HighGear TrailAudio (256MB) review: HighGear TrailAudio (256MB)
HighGear's TrailAudio MP3 player begs to be taken to the backcountry, but a rugged design alone does not make a great outdoor device.
We hike here at CNET. We climb. We hit the gym, and we race around San Francisco on mountain bikes. And we're sick of digital audio players aimed at outdoor and sports enthusiasts that deliver a bloblike shape, an armband, and a high price. We're even more tired of the pains they take to emphasize that their flash memory design doesn't skip--no flash memory-based MP3 player skips.

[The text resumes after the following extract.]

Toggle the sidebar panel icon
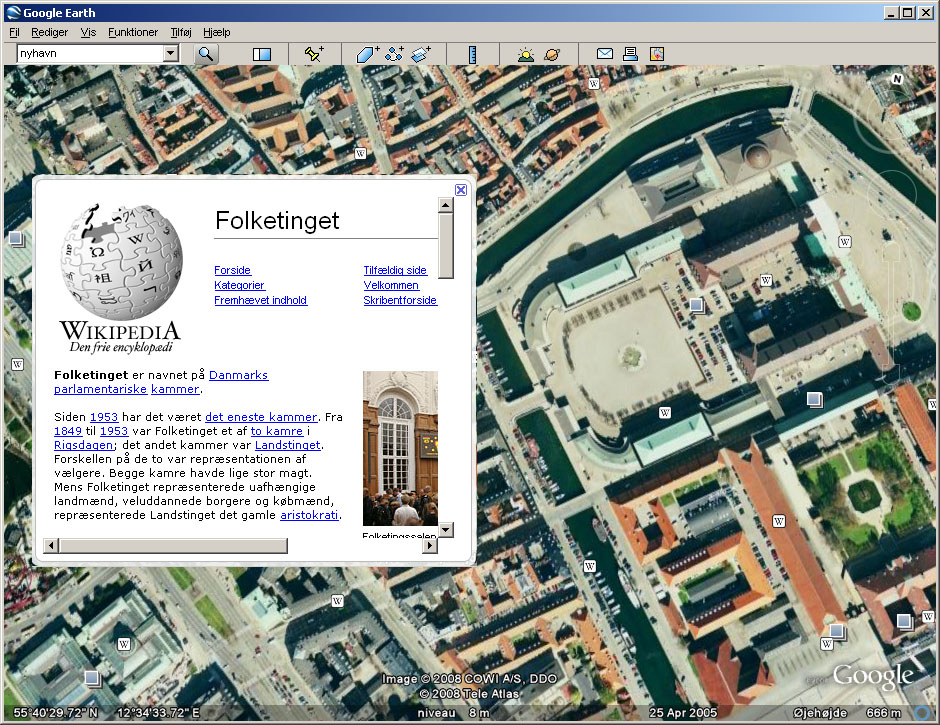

Enter HighGear's TrailAudio (256MB, $130). At 4 ounces and 5.5 by 1.3 by 0.62 inches, the player is comparable in size, shape, and layout to offerings from companies such as iRiver, with one major difference: a sleek, detachable USB carabiner cap for clipping it to your backpack, your jacket, or your clothes. Though it would be much easier to use if it had a larger gate, the carabiner is still a usefull addition and unclips from the end of the TrailAudio to reveal a USB 2.0 plug.
The Good
The Bad
The Bottom Line
The TrailAudio offers a slightly heftier construction than we're used to on MP3 players, but while we appreciate the splashproof design, we're not convinced that the battery cover, which presses into a seal, will make it for the long haul. The same goes for the tiny, molded-in grabs for the line-in and headphone jack covers. Also, considering the player aspires to be a top choice for the active, we were surprised at the small size of the buttons and the three-line LCD screen, which is tiny in relation to the body. The only ample button is for recording, which seems strange since that wouldn't be an oft-used feature at the gym or on the trail. The main controls line either side of the player. On the plus side, they're fairly well spaced, which makes navigation simple.
In terms of format support and jukebox support, the TrailAudio is pretty backcountry, as it offers no support for DRM WMA files and isn't recognized by Windows Media Player 10.0 for automatic syncs. The HighGear's playback interface could also use some help. You can drag file folders onto it via Windows Explorer, but the player collapses them into one giant list of tunes that takes forever to scroll through. Fortunately, HighGear reconciles these grievances a bit by stocking the TrailAudio with a radio, as well as FM and line-in recording capabilities.
The FM radio tunes in 0.05 increments, an unnecessarily detailed amount since no radio station frequencies rest on a 0.05. Instead, the extra stops merely waste time. The FM quality was acceptable, as was the FM recording; we encoded the radio into a 128Kbps MP3 file, but you can adjust the recording settings to various bit rates.
The under-the-ear-and-around-the-neck headphones did a fine job staying clipped to our head while we bounced around on a mountain bike. Unfortunately, they sounded awful, spouting thin, thready audio. And on throbbing anthems such as the Dropkick Murphys' "The Rocky Road to Dublin," they started distorting at just past half volume. A better pair of earbuds vastly improved the sound and cleared up the distortion problems, though audio quality was by no means stellar. Also unimpressive was the TrailAudio's molasses-slow transfer time of 0.7MB per second over USB 2.0. Battery life fared better at 15.9 hours, almost 4 hours longer than HighGear's own estimate.